**Task prompt:**
Please return all lines from the records below that include the string "green".

**Records for this task:**
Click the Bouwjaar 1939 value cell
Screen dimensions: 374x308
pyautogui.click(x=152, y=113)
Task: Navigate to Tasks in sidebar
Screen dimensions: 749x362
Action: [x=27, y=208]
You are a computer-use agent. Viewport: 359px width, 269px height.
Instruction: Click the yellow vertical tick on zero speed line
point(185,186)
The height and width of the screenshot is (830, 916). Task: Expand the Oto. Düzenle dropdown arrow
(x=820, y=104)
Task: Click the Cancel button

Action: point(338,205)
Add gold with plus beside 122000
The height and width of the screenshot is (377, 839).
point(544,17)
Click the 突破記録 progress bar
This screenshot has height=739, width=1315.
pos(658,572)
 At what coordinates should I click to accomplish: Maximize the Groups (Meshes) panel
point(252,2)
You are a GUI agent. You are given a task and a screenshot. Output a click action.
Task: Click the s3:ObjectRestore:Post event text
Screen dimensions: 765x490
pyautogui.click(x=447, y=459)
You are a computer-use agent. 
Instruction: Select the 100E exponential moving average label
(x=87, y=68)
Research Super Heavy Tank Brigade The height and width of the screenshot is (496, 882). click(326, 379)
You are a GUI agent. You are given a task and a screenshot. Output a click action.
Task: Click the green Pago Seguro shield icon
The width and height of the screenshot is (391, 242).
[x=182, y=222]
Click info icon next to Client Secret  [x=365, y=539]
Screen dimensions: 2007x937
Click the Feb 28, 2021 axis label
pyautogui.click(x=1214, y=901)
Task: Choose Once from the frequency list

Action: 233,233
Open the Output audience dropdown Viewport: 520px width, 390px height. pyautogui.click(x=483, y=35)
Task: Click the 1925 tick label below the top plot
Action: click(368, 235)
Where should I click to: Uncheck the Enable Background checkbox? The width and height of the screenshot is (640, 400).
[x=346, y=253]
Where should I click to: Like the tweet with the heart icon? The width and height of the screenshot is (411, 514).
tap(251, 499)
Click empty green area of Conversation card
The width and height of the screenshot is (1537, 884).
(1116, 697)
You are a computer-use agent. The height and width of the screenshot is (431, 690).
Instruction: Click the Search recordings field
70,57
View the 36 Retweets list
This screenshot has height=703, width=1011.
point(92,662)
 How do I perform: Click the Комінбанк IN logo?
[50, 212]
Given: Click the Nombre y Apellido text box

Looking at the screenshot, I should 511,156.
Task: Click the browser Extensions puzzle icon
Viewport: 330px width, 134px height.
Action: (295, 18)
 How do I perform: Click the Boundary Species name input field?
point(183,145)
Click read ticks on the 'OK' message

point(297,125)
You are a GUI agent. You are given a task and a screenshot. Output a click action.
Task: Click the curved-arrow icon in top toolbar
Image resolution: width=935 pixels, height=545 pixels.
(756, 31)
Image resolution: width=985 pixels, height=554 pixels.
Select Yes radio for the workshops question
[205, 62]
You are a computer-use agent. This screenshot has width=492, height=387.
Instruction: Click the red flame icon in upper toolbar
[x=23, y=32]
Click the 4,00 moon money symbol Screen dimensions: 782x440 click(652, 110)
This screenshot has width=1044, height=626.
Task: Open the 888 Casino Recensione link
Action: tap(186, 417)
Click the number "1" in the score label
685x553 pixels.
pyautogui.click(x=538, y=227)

**Exercise result:**
Task: Click the green Pago Seguro shield icon
Click empty green area of Conversation card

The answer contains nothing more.